▶ **SHORT EXERCISE**
Retype every line of the listing below word for word, leaving out the pictures.

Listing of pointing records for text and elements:

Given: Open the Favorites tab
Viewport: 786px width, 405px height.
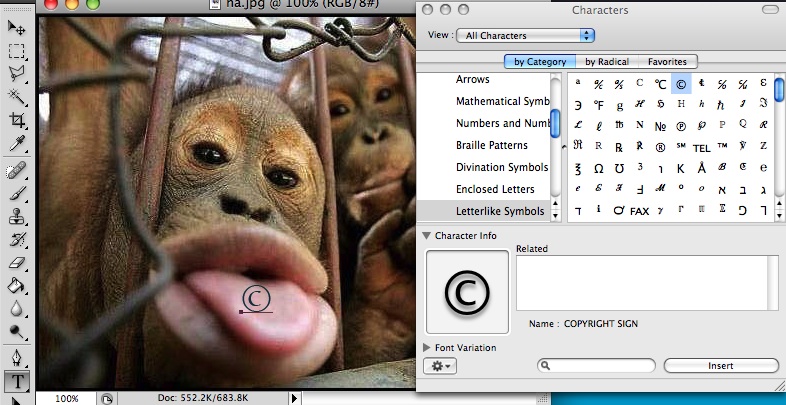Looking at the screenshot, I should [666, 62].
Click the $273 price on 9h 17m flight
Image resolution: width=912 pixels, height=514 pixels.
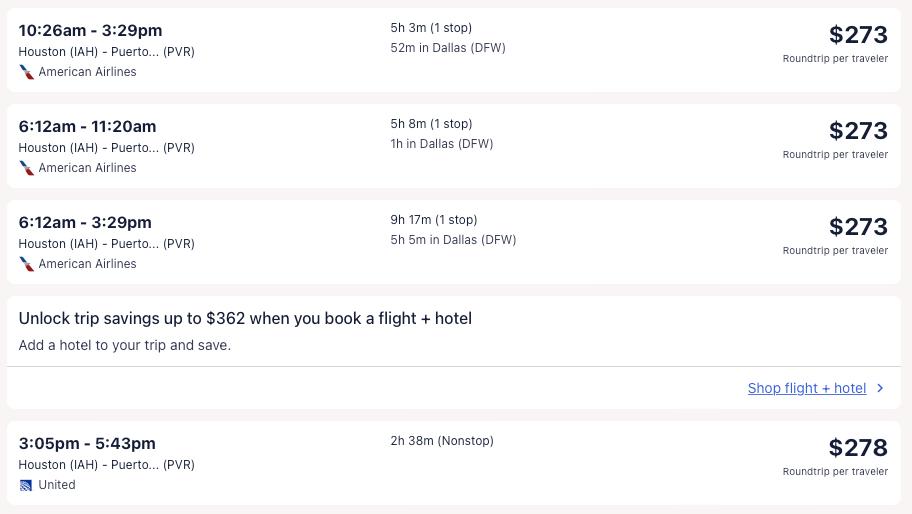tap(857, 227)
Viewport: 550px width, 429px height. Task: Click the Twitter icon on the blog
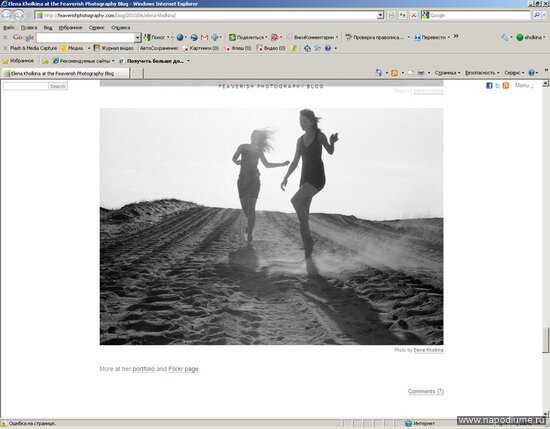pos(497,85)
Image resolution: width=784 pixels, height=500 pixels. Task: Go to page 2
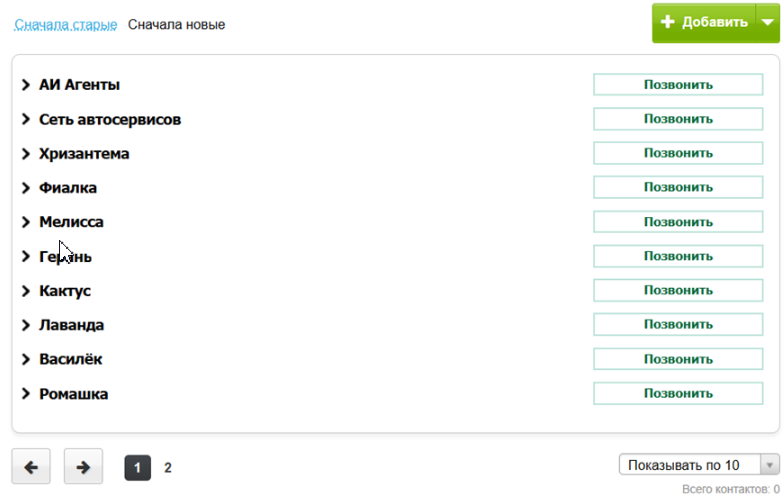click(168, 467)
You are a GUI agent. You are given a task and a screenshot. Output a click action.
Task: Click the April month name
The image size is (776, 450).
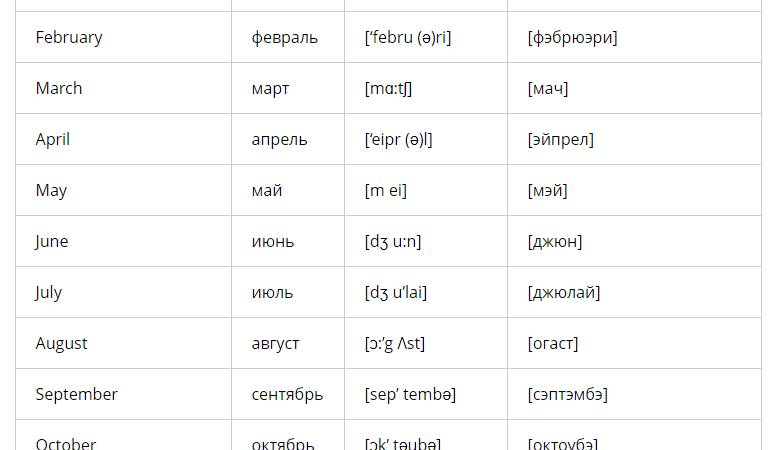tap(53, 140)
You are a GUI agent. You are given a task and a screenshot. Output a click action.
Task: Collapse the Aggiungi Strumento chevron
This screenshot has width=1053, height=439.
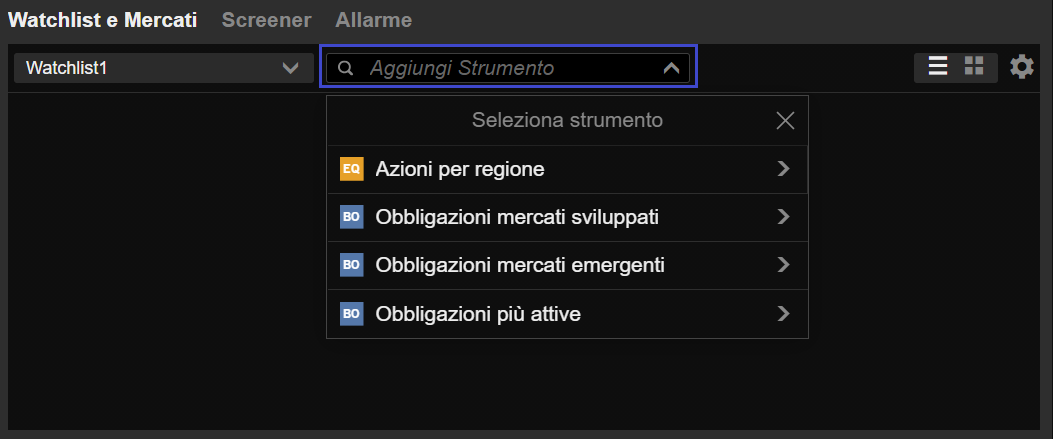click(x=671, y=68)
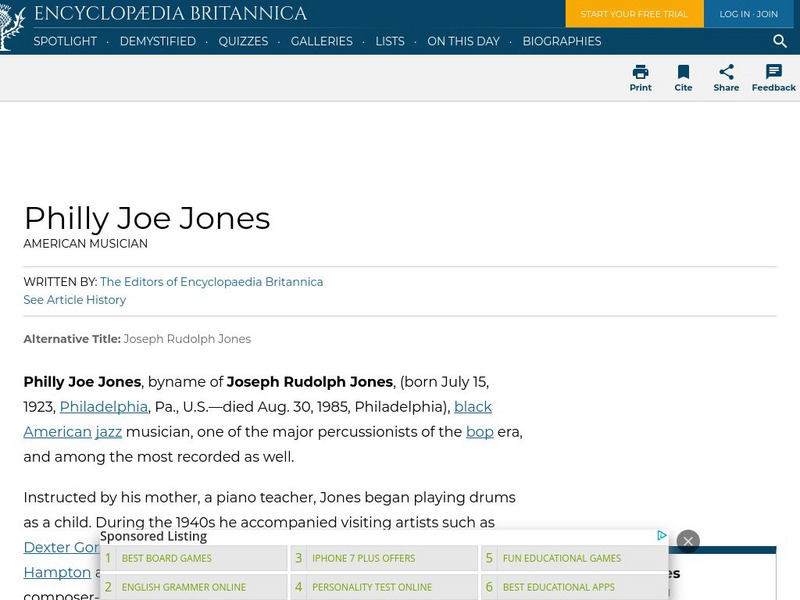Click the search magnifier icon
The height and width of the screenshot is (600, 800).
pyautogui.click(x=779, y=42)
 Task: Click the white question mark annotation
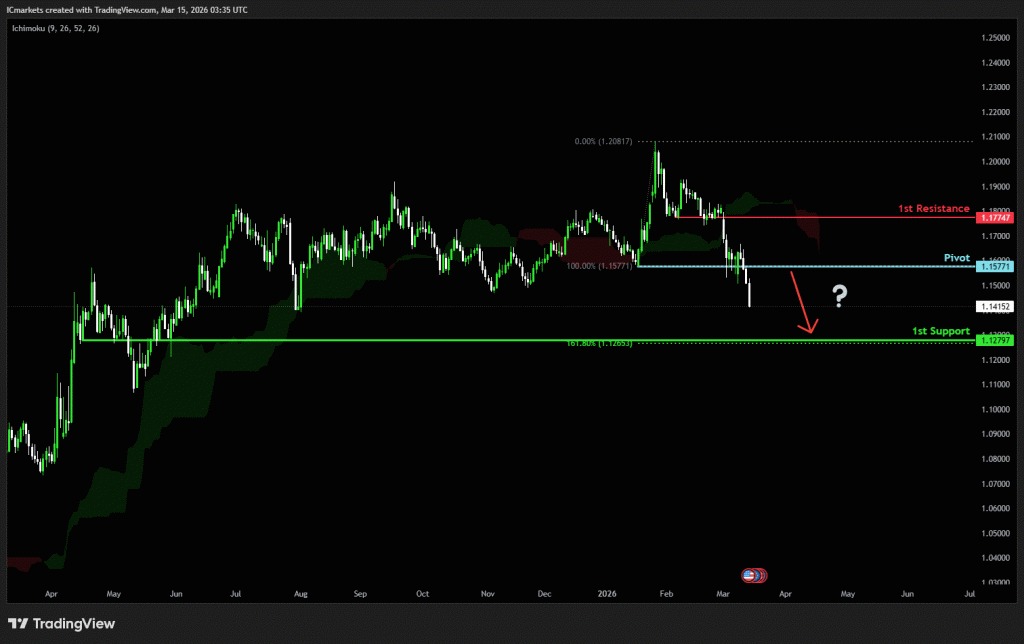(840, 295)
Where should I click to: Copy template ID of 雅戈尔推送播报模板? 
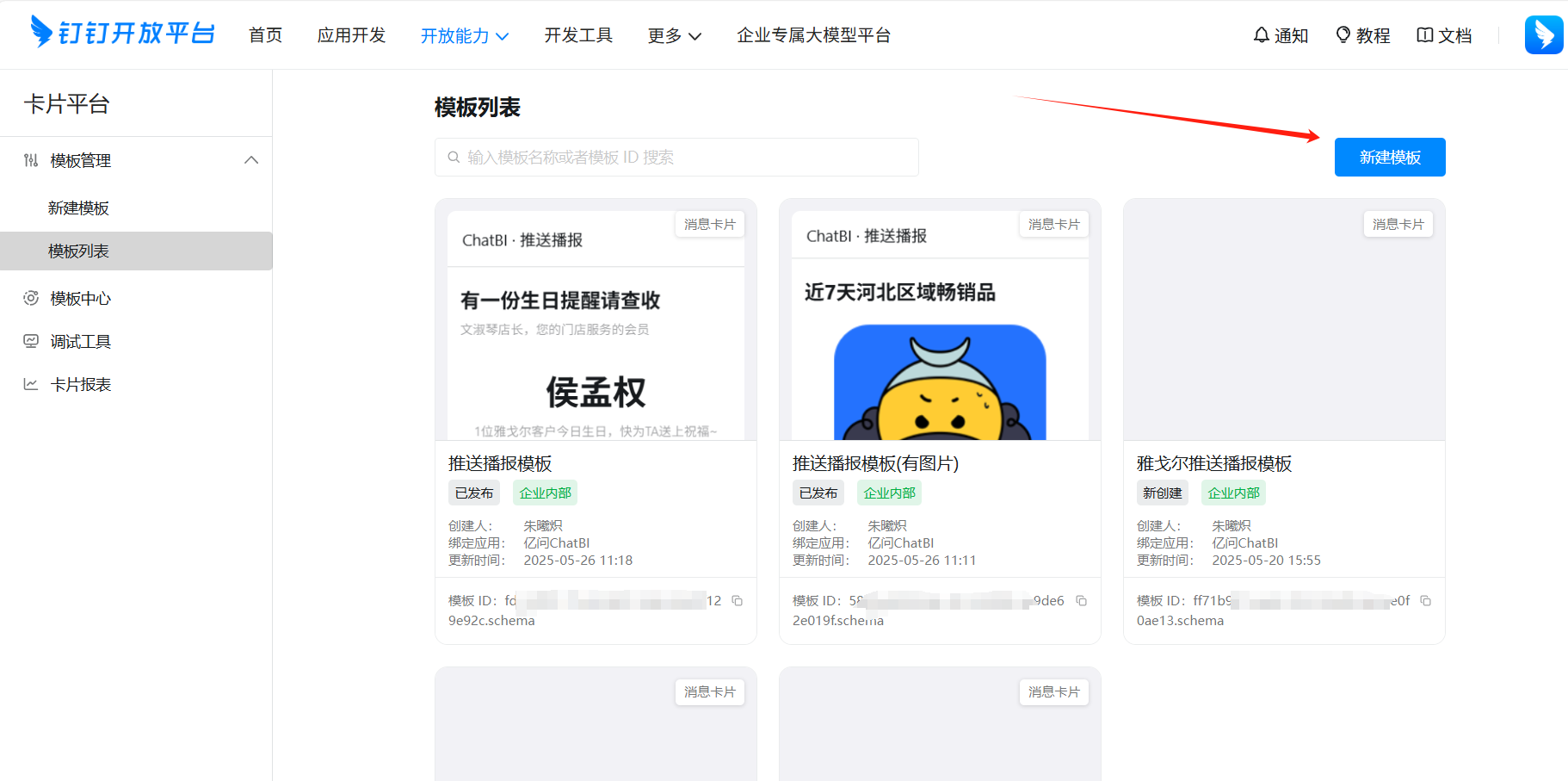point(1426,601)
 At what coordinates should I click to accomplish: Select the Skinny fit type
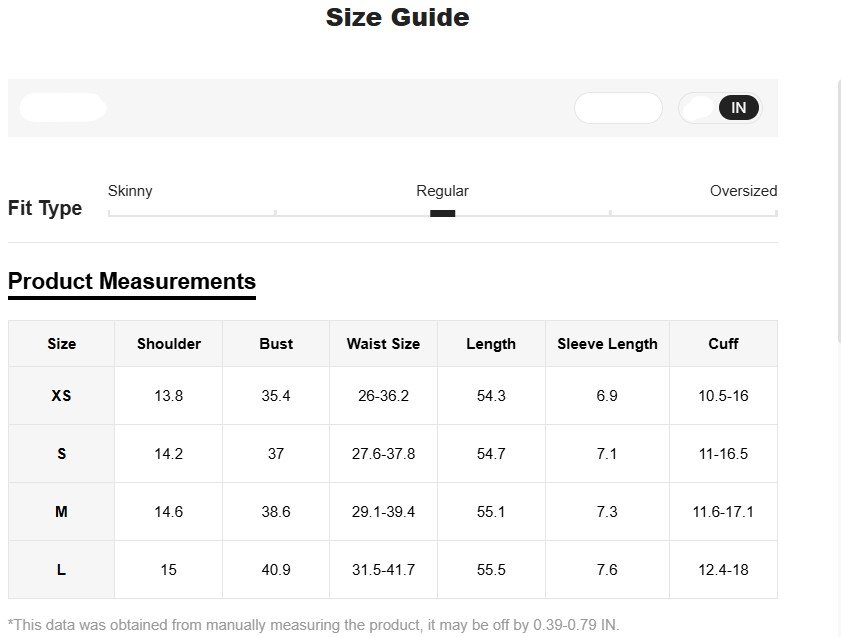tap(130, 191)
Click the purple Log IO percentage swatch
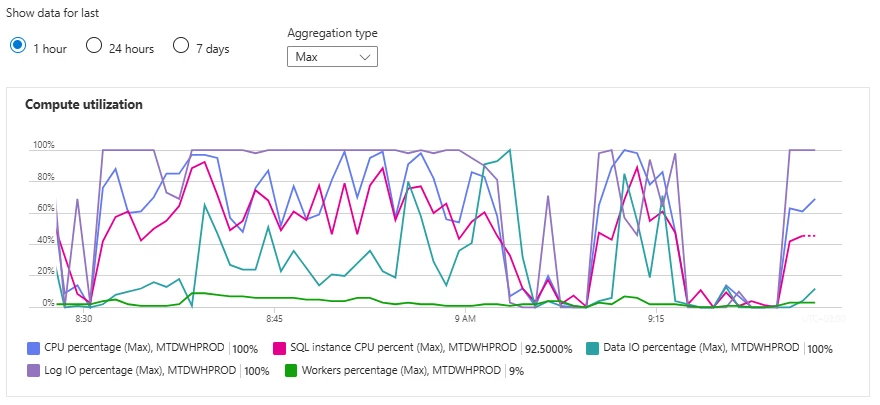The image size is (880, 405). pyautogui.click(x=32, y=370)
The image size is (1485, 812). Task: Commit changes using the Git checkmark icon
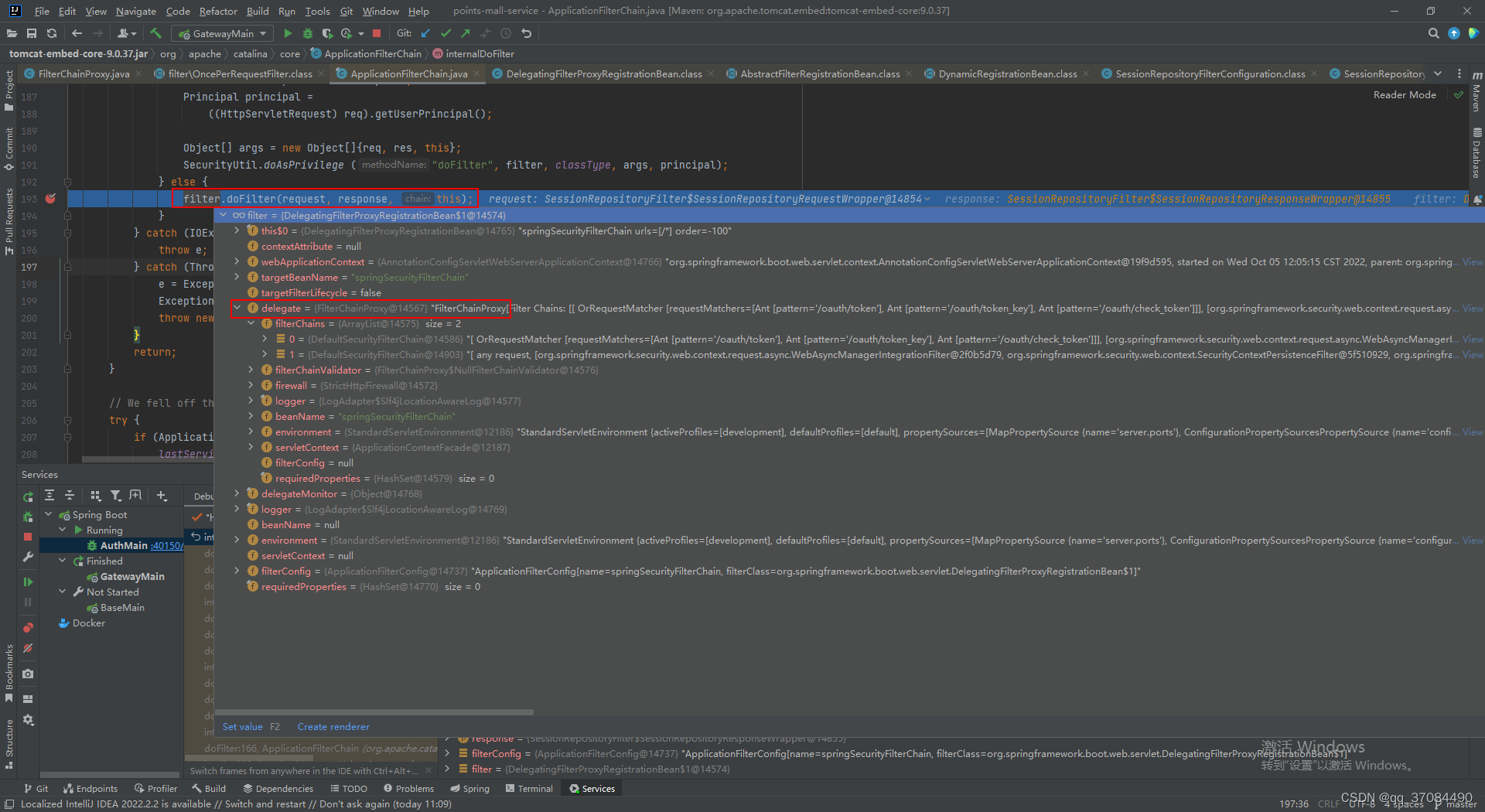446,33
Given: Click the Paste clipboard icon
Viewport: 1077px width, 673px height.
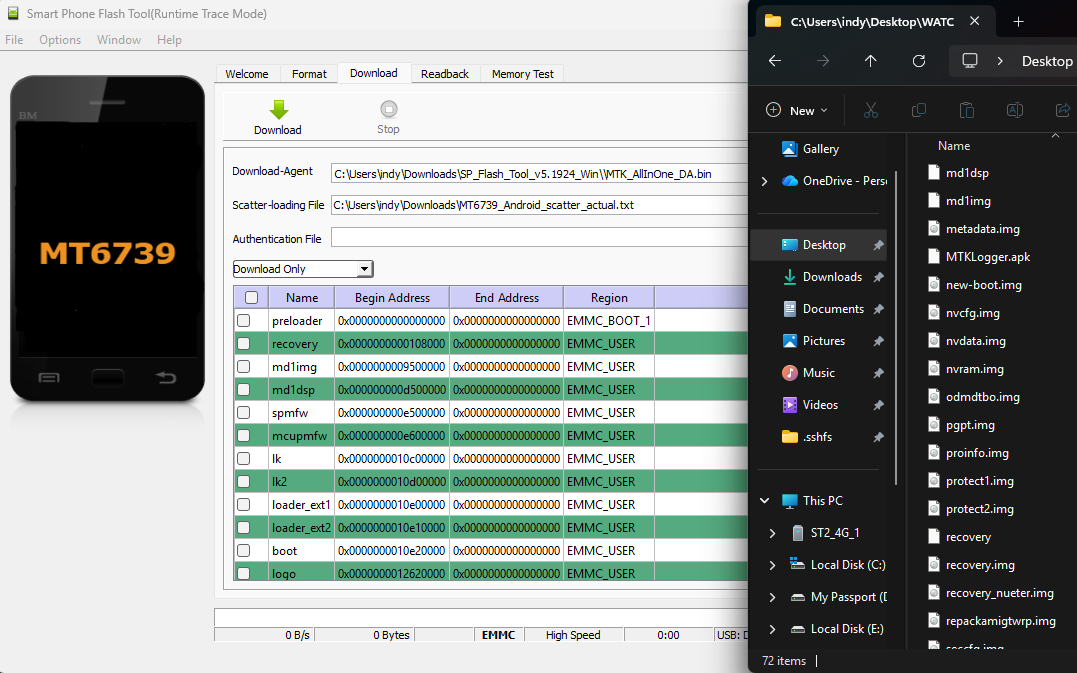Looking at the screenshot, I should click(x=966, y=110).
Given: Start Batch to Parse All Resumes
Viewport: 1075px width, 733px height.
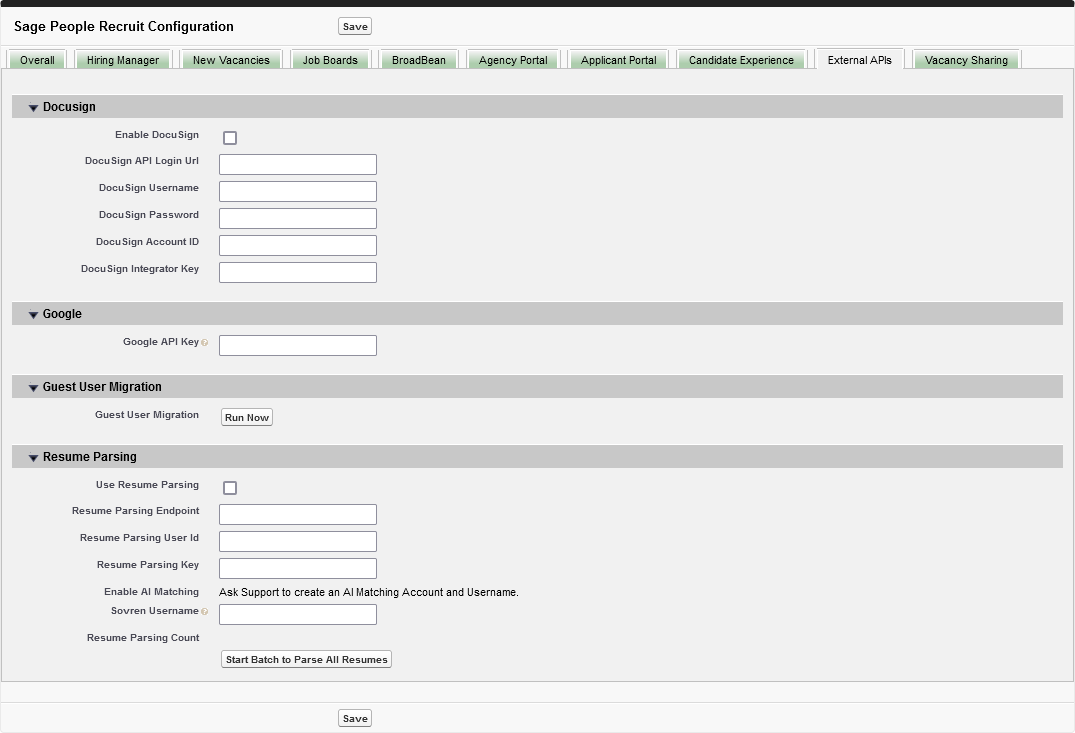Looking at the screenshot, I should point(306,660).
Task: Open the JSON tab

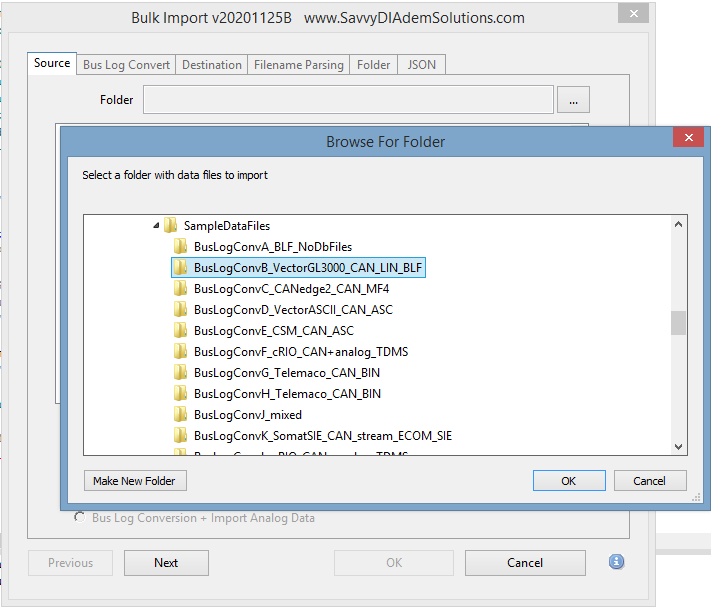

▶ **ANSWER TO THIS EXERCISE**
Given: Open the Favorites tab
Viewport: 786px width, 405px height.
Looking at the screenshot, I should [666, 62].
Click the $273 price on 9h 17m flight
Image resolution: width=912 pixels, height=514 pixels.
tap(857, 227)
Viewport: 550px width, 429px height. Task: Click the Twitter icon on the blog
pos(497,85)
Image resolution: width=784 pixels, height=500 pixels. Task: Go to page 2
click(168, 467)
You are a GUI agent. You are given a task and a screenshot. Output a click action.
Task: Click the April month name
The image size is (776, 450).
tap(53, 140)
You are a GUI agent. You are given a task and a screenshot. Output a click action.
Task: Collapse the Aggiungi Strumento chevron
This screenshot has width=1053, height=439.
click(x=671, y=68)
Click the search magnifier icon
The height and width of the screenshot is (600, 800).
pyautogui.click(x=779, y=42)
 Task: Click the white question mark annotation
(840, 295)
Where should I click to: Copy template ID of 雅戈尔推送播报模板? 
point(1426,601)
 At what coordinates should I click to accomplish: Select the Skinny fit type
tap(130, 191)
Click the purple Log IO percentage swatch
The image size is (880, 405). pyautogui.click(x=32, y=370)
The image size is (1485, 812). Task: Commit changes using the Git checkmark icon
446,33
Given: Click the Paste clipboard icon
Viewport: 1077px width, 673px height.
Looking at the screenshot, I should click(x=966, y=110).
Given: Start Batch to Parse All Resumes
Viewport: 1075px width, 733px height.
Looking at the screenshot, I should point(306,660).
Task: Open the JSON tab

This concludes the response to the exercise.